The US capital was the setting for three days of meetings and events to mark UHC Day and the release of ‘What’s In, What’s Out: Designing Benefits for Universal Health Coverage’.

IDSI’s time in DC kicked off with a Global Health Initiatives meeting attended by representatives from the Gates Foundation, World Bank, Givewell, the Center for Global Development (CGD), PRICELESS South Africa, the UK Department for International Development (DFID), Clinton Health Access Initiative (CHAI), Japan International Cooperation Agency (JICA), the Joint Learning Network (JLN), Tufts Medical, Disease Control Priorities (DCP), the Health Intervention and Technology Assessment Program (HITAP), the Norwegian Institute of Public Health (NIPH) and Gavi the Vaccine Alliance.

During the meeting iDSI, CHAI, JLN, NIPH and Tufts Medical Centre showcased their initiatives and the concentration of their work including their successes, focus countries and potential future opportunities.

Amanda Glassman

Attendees then heard from Global Development Funders’ representatives: David Wilson from the Gates Foundation, Julia Watson from DFID, James Snowden from GiveWell, Adrien de Chaisemartin from Gavi, Naina Ahluwalia and Somil Nagpal from World Bank and Yosuke Kobayashi from JICA; with all agreeing each partner group is carrying out valuable efforts in the bid to expand and improve healthcare globally.
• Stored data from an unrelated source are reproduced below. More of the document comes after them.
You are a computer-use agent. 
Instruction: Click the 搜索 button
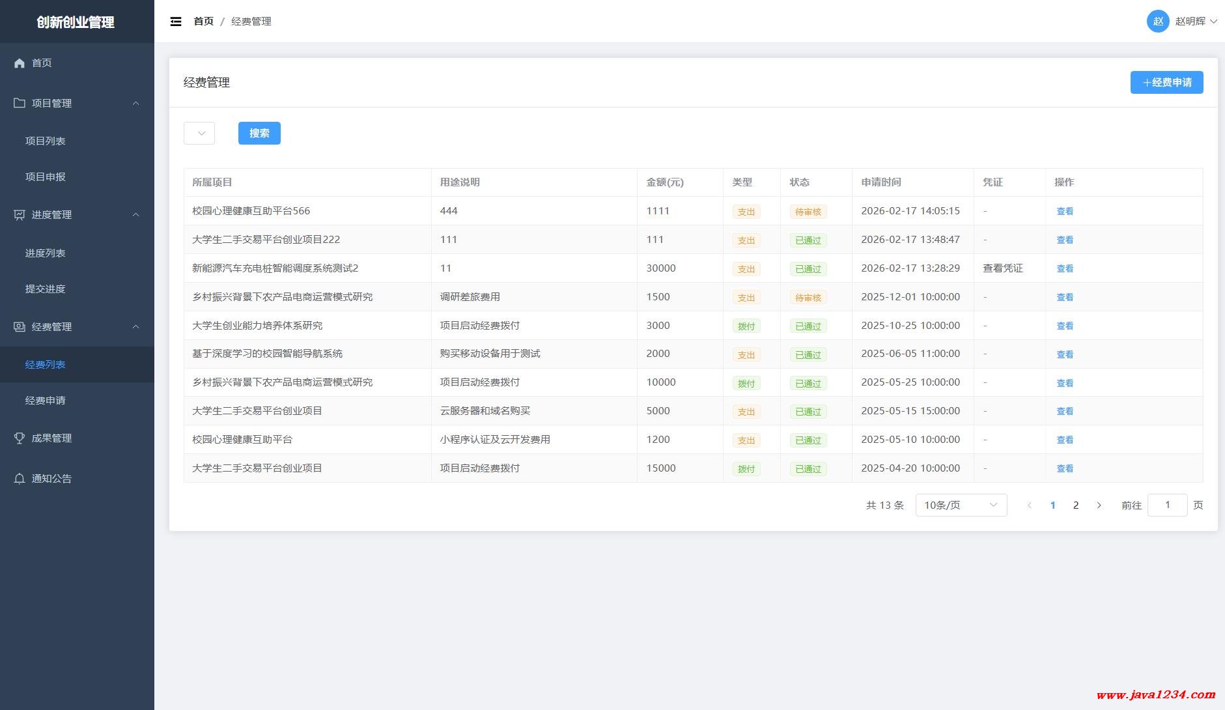pos(259,134)
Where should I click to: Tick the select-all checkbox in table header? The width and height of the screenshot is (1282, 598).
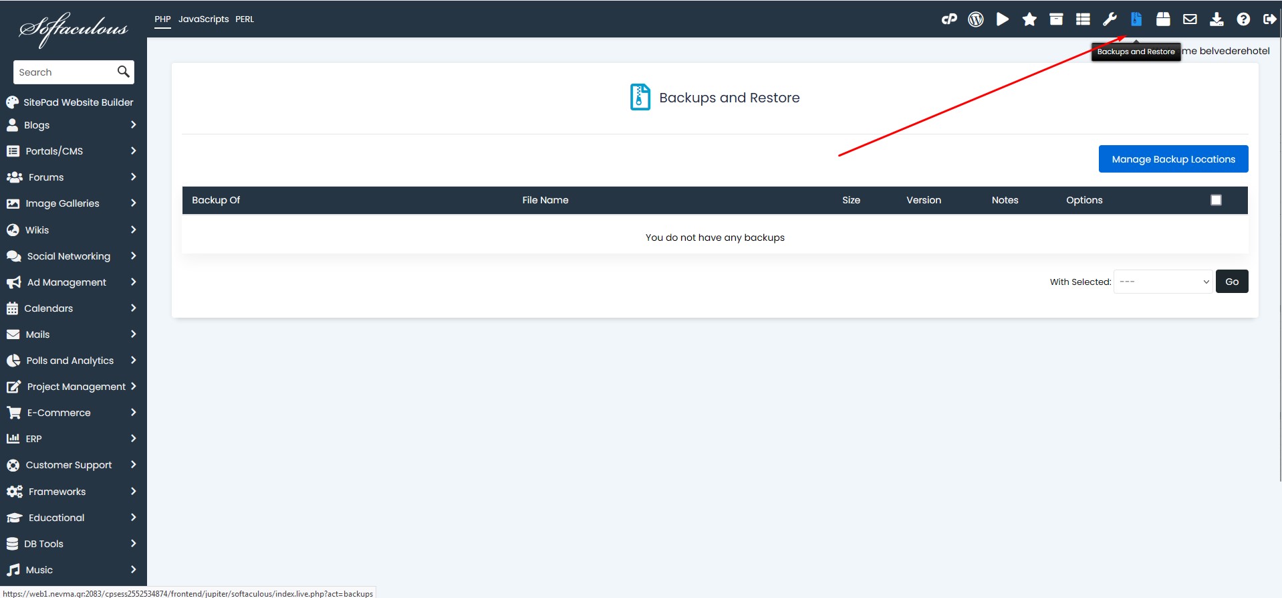pyautogui.click(x=1216, y=200)
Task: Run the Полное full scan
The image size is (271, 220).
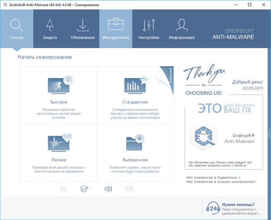Action: pos(58,153)
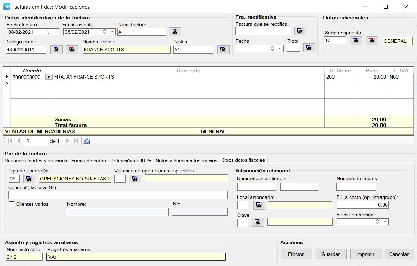Click the Concepto factura (SII) input field
This screenshot has width=417, height=266.
click(x=118, y=195)
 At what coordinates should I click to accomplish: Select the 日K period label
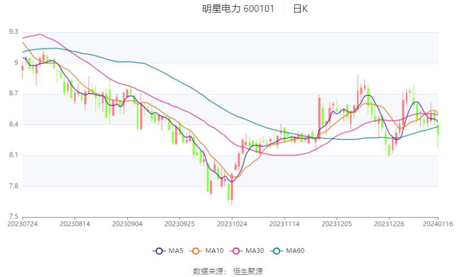point(300,8)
Tuesday 12 December was the celebration of UHC Day around the world. A sold-out event at the CGD offices saw presentations from iDSI Director Professor Kalipso Chalkidou, CGD Chief Operating Officer Amanda Glassman, Professor Karen Hofman from PRICELESS, Waranya Rattanavipapong from HITAP, iDSI Board chair Professor Tony Culyer and a keynote speech by Dr Mark McClellan.

Copies of ‘What’s In, What’s Out’ were available for attendees to take away and Amanda Glassman explained how the creation of an explicit health benefits plan is an essential element in creating a sustainable system of UHC. With limited healthcare budgets comes tough decisions for policymakers, along with the many facets of governance, institutions, methods, political economy and ethics that are needed to decide what’s in and what’s out in a way that is fair, evidence-based, and sustainable over time.

Dr Mark McClellan

At the heart of Dr Mark McClellan’s keynote address was opportunities for greater value for healthcare spending – specifically, the ‘accountable care’ model, which sees providers held jointly accountable for the cost and quality of care for a defined population of patients.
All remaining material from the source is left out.